Ainsi signent-ils eux-mêmes leur propre procès-verbal de carence. Ophuls aimait à répéter que « les détails justes, un astucieux petit rien, font l’art. Un mouchoir déchiré, la coupe d’une moustache ou un geste de la main peuvent dire plus qu’une page entière de texte : une sonnerie lointaine de clairon peut remplacer le défilé d’un régiment d’infanterie ». Gaspard-Huit qui n’en rate pas une, fait défiler (et il faut voir comment !) le régiment. De même, alors qu’Ophuls s’abstenait génialement de montrer François-Joseph, Gaspard-Huit ajoute, de façon telle que le pire crétin comprenne de quoi il retourne un plan américain du souverain ! Si pour un cinéaste et pour un producteur, le mépris du public consiste à tenir celui-ci pour aussi bête que soi, on n’a jamais vu pareil mépris du public. Et Gaspard-Huit ne s’arrête pas en s bon chemin. Pour dépister qui l’accuserait d’avoir démarqué servilement « Leibelei », il se paie le luxe d’en prendre parfois le contre-pied : il conserve le duel et le suicide qu’il bâche évidemment mail in intervertit telle et telle scène, change les cadrages ou substitue à l’inoubliable fuite en traîneau à travers la neige une promenade ensoleillée.
Qui croit-il abuser ? On regrette que Christian Matras, Jean d’Eaubonne, Hans Whilhelm, collaborateurs habituels d’Ophuls : Georges Auric (qui fit la musique de « Lola Montès) et Rosine Delamarre (qui fit avec Annenkov les costumes de « Madame de… ») aient cru bon d’associer leurs nom à une telle entreprise (dont les promoteurs se soucient moins d’art que d’industrie et de commerce) : qu’un homme aussi talentueux que Georges Neveux ait signé les dialogues qui font s’extasier les gamines qui, le soir de Noël remplissaient, en l’honneur de « Romy », la salle.
C’est que cette entreprise en effet, (comme « Jeunes filles en uniforme ») repose sur « Sissi ». Sophie Grimaldi et Ginette Pigeon, ses partenaires dans l’un et l’autre film, qui offrent sur elle le double avantage d’être jolies et bonnes comédiennes, n’auraient aucun mal à faire mieux qu’elle : oui, mais voilà, elles n’ont pas son standing.
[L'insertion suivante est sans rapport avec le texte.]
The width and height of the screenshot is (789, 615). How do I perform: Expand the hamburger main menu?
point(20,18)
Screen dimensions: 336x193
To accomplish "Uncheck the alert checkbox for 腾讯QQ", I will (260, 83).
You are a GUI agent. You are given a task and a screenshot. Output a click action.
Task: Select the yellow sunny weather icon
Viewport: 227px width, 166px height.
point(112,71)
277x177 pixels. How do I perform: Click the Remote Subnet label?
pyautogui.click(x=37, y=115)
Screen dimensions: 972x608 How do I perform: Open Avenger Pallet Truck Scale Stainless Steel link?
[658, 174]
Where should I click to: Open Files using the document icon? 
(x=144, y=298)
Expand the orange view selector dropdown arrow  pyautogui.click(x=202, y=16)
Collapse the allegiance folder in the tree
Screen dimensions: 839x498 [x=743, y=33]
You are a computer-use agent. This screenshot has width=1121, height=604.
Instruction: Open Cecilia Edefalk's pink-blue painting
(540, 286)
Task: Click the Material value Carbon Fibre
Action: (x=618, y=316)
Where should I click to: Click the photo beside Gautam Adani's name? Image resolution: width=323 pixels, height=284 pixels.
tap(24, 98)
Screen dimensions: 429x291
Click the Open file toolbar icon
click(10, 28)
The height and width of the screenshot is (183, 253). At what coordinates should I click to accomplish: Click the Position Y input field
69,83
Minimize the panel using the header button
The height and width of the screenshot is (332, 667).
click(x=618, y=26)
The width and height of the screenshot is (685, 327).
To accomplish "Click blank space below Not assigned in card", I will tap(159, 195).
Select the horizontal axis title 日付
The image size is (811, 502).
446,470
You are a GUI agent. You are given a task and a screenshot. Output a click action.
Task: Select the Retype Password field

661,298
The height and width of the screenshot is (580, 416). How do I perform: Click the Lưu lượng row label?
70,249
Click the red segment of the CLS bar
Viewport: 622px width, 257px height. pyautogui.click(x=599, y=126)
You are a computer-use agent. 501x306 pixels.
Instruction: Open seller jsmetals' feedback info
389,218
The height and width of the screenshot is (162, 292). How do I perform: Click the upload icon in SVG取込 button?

Le succès de Romy Schneider est un de ces phénomènes auxquels se juge une époque. Les sociologues et les moralistes tiennent avec son mythe naissant un matériau de première importance. Orpheline persécutée ou princesse de pacotille, chaste toujours bien sûr, l’anachronisme de ce personnage, issu du mélo, de la bibliothèque rose et du spectacle de patronage tout ensemble, ne laisse pas de donner le vertige. Quel Verdoux nous débarrassera de cette nonnette asexuée, de cette roide figurante, de cette Ante-B.B. (d’où vient qu’elle a le vent en poupe, les petites guenons qui miment cette sacrée Brigitte étant des Romy Schneider qui s’ignorent) à qui rend niais et insipide tout ce qu’elle touche.